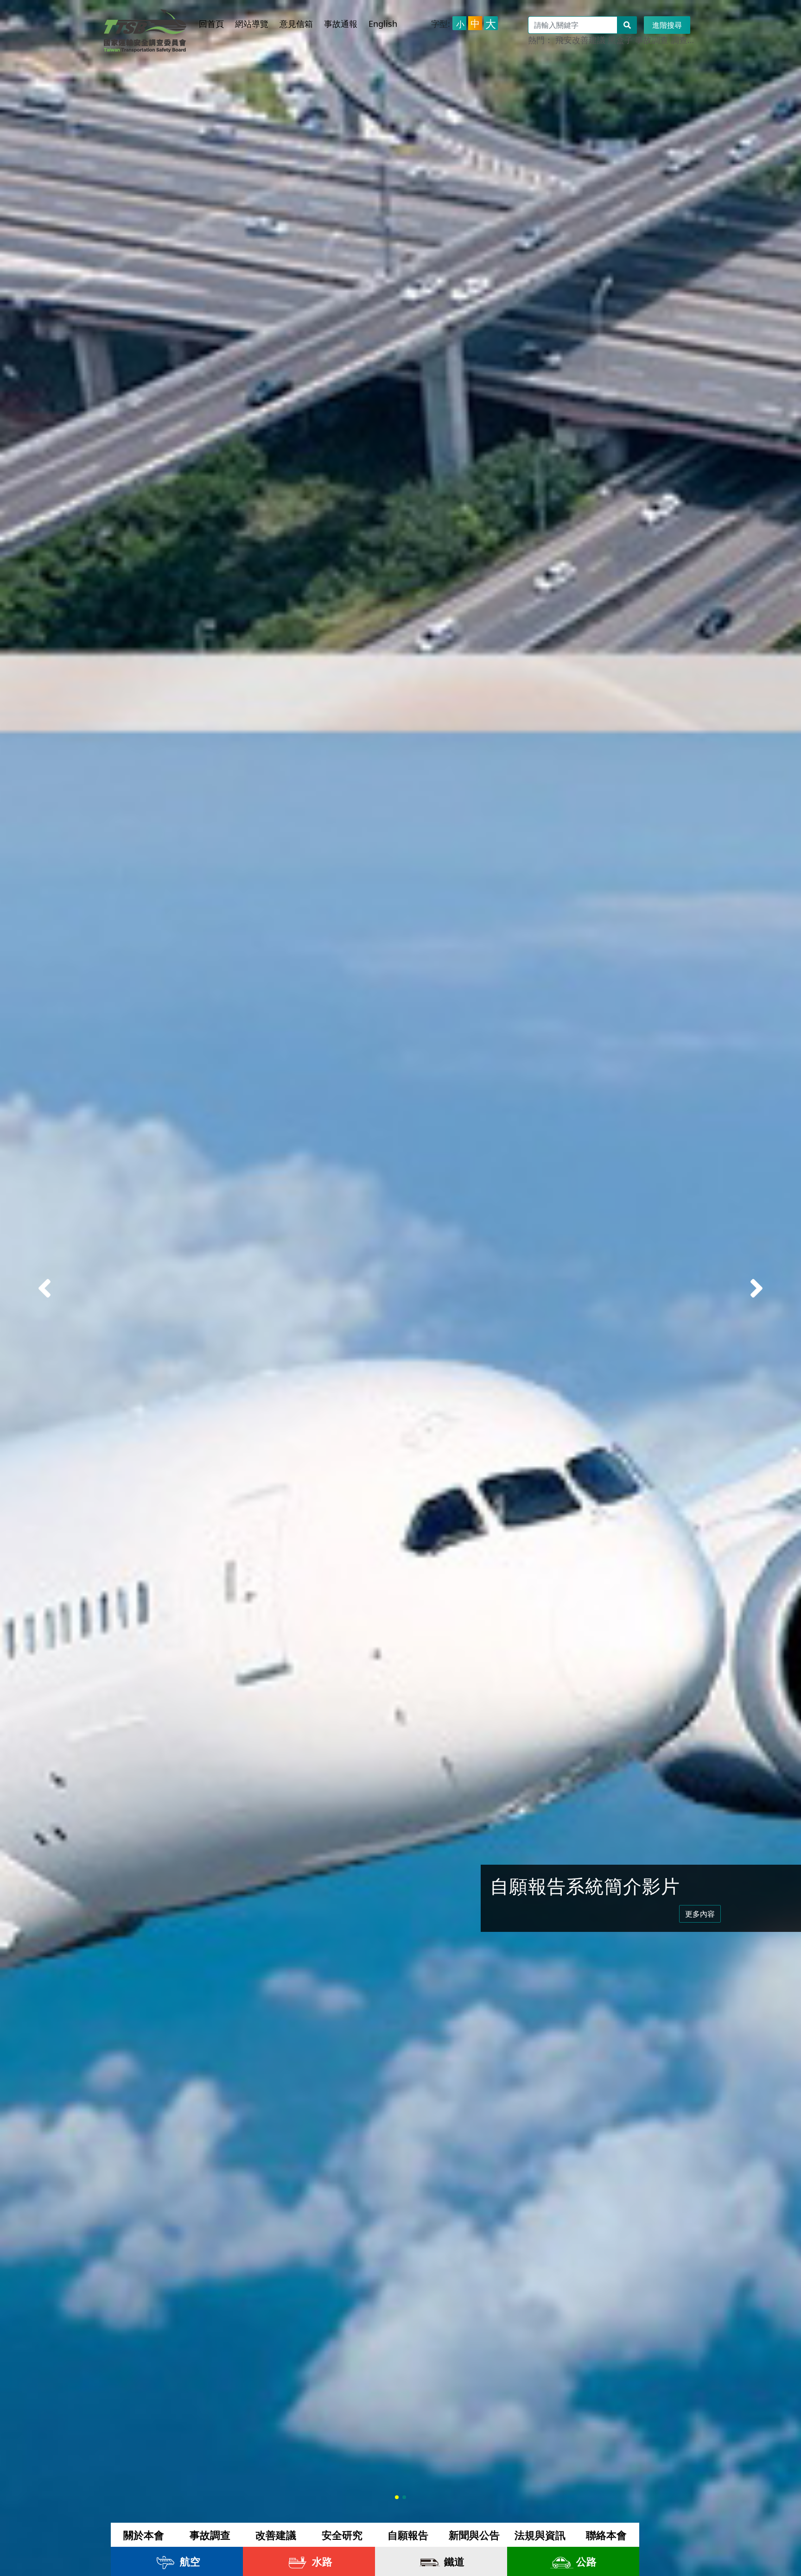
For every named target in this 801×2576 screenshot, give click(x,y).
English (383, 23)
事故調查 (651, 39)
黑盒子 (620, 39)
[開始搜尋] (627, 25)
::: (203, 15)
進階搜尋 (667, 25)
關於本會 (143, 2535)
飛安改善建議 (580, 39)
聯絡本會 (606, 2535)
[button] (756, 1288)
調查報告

--------------------------------

#### THE PROBLEM
Word for word, repeat each record above; leave out every picture.

#### ANSWER SECTION
For every named target in this 801×2576 screenshot, give click(x,y).
English (383, 23)
事故調查 (651, 39)
黑盒子 (620, 39)
[開始搜尋] (627, 25)
::: (203, 15)
進階搜尋 (667, 25)
關於本會 (143, 2535)
飛安改善建議 (580, 39)
聯絡本會 (606, 2535)
[button] (756, 1288)
調查報告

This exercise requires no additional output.